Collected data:
start

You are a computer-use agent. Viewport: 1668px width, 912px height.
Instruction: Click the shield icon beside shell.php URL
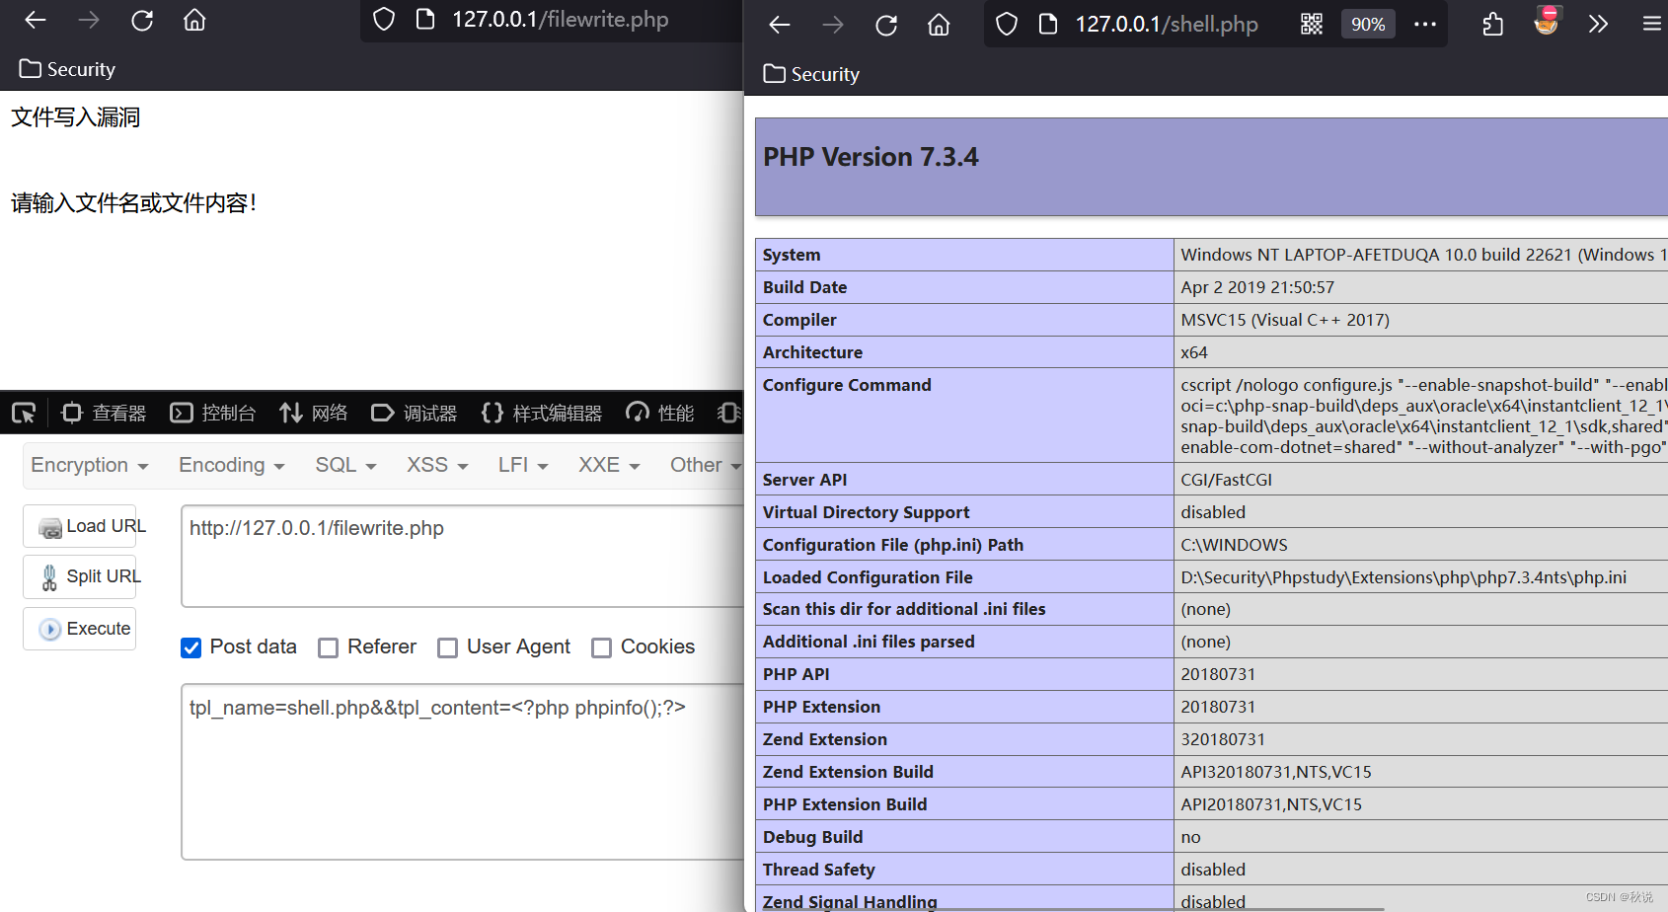coord(1006,25)
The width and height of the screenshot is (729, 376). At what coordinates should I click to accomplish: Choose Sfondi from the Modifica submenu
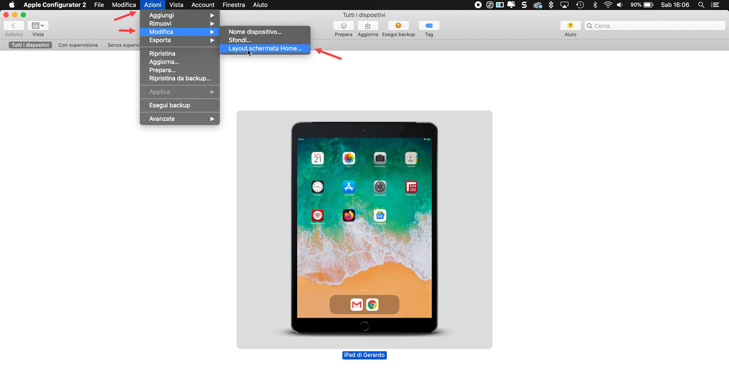(x=240, y=40)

end

PROBLEM TO SOLVE: Which lines of the data above contain the string "height", with case counting? Gather them and copy each one in full.

THE ANSWER:
You are a computer-use agent. Viewport: 1668px width, 912px height.
The width and height of the screenshot is (729, 376). At what coordinates should I click to accomplish: Choose Sfondi from the Modifica submenu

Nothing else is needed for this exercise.